___ Materials provided ___

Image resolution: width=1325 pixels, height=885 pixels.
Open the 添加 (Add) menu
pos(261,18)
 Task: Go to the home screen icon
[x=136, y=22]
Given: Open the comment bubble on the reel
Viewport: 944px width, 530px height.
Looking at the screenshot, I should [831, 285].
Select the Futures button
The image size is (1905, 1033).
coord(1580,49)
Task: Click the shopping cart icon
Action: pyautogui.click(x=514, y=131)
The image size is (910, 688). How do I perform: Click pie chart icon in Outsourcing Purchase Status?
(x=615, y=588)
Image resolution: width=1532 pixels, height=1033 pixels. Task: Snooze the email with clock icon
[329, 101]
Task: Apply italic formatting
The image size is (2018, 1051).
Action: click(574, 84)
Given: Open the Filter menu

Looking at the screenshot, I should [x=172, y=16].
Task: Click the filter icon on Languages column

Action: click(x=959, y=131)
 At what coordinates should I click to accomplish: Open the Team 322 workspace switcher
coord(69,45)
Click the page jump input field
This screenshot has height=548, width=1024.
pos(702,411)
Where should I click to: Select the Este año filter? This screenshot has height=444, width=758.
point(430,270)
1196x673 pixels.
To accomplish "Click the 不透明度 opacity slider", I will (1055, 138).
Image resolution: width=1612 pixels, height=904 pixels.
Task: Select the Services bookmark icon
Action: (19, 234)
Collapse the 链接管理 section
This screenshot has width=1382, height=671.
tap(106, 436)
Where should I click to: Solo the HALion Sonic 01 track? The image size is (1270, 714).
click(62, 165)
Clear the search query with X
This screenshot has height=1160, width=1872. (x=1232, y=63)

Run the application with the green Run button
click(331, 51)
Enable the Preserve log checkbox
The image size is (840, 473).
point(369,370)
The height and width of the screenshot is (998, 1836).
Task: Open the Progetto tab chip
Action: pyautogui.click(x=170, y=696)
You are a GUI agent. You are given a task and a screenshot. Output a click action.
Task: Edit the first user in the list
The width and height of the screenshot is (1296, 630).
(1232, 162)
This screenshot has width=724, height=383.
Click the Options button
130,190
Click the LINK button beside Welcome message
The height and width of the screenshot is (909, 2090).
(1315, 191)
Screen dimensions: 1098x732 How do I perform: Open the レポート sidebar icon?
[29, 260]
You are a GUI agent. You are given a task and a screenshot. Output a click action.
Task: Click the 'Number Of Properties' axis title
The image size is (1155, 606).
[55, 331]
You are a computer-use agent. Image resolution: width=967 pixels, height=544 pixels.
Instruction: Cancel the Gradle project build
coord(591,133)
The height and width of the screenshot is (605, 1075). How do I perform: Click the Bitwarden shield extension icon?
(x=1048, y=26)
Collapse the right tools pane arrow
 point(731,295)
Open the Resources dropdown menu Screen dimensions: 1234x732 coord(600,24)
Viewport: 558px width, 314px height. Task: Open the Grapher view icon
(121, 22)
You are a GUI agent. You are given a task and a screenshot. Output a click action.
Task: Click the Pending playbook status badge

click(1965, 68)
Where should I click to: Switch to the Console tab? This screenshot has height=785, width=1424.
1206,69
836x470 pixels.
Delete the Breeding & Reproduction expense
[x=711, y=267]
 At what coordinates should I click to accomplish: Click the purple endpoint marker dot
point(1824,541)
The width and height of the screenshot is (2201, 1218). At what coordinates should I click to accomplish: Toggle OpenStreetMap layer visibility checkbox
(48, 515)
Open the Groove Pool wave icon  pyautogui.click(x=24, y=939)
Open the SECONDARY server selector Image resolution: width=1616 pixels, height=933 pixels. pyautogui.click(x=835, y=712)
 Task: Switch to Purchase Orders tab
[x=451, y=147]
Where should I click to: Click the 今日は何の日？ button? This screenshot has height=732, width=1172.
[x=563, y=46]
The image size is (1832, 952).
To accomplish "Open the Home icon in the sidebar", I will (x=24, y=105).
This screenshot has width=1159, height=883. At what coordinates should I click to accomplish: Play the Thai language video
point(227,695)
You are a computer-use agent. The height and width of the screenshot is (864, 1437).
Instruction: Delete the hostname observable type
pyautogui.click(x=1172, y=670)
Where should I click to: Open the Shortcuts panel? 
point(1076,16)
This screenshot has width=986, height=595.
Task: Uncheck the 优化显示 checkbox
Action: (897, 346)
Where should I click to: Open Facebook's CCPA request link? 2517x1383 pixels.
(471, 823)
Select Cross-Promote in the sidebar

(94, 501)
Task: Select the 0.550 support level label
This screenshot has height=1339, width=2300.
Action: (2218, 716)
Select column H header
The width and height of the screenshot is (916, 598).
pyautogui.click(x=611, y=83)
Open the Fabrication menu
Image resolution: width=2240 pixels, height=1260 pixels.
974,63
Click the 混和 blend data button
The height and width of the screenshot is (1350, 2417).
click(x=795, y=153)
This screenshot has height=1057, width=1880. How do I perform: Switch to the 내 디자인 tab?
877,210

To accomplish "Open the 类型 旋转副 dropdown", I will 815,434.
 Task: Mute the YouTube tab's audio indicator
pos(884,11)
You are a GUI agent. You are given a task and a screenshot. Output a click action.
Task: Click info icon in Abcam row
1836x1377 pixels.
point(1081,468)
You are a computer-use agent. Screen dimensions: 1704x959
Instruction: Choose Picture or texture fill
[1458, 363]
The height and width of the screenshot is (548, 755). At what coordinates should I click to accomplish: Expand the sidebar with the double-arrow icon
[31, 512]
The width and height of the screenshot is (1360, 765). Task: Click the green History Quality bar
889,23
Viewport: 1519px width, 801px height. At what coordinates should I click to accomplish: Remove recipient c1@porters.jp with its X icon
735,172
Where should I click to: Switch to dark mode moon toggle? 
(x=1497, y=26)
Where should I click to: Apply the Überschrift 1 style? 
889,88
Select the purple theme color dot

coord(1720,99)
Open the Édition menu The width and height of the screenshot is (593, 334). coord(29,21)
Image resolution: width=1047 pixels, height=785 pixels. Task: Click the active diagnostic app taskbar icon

___

Task description | The lines from the one containing "Task: Select the 0.550 support level label" through the last line of the records are the answer; set them down exactly and add nothing.

Solved problem |
Task: Select the 0.550 support level label
This screenshot has height=1339, width=2300.
Action: (2218, 716)
Select column H header
The width and height of the screenshot is (916, 598).
pyautogui.click(x=611, y=83)
Open the Fabrication menu
Image resolution: width=2240 pixels, height=1260 pixels.
974,63
Click the 混和 blend data button
The height and width of the screenshot is (1350, 2417).
click(x=795, y=153)
This screenshot has height=1057, width=1880. How do I perform: Switch to the 내 디자인 tab?
877,210

To accomplish "Open the 类型 旋转副 dropdown", I will 815,434.
 Task: Mute the YouTube tab's audio indicator
pos(884,11)
You are a GUI agent. You are given a task and a screenshot. Output a click action.
Task: Click info icon in Abcam row
1836x1377 pixels.
point(1081,468)
You are a computer-use agent. Screen dimensions: 1704x959
Instruction: Choose Picture or texture fill
[1458, 363]
The height and width of the screenshot is (548, 755). At what coordinates should I click to accomplish: Expand the sidebar with the double-arrow icon
[31, 512]
The width and height of the screenshot is (1360, 765). Task: Click the green History Quality bar
889,23
Viewport: 1519px width, 801px height. At what coordinates should I click to accomplish: Remove recipient c1@porters.jp with its X icon
735,172
Where should I click to: Switch to dark mode moon toggle? 
(x=1497, y=26)
Where should I click to: Apply the Überschrift 1 style? 
889,88
Select the purple theme color dot

coord(1720,99)
Open the Édition menu The width and height of the screenshot is (593, 334). coord(29,21)
Image resolution: width=1047 pixels, height=785 pixels. Task: Click the active diagnostic app taskbar icon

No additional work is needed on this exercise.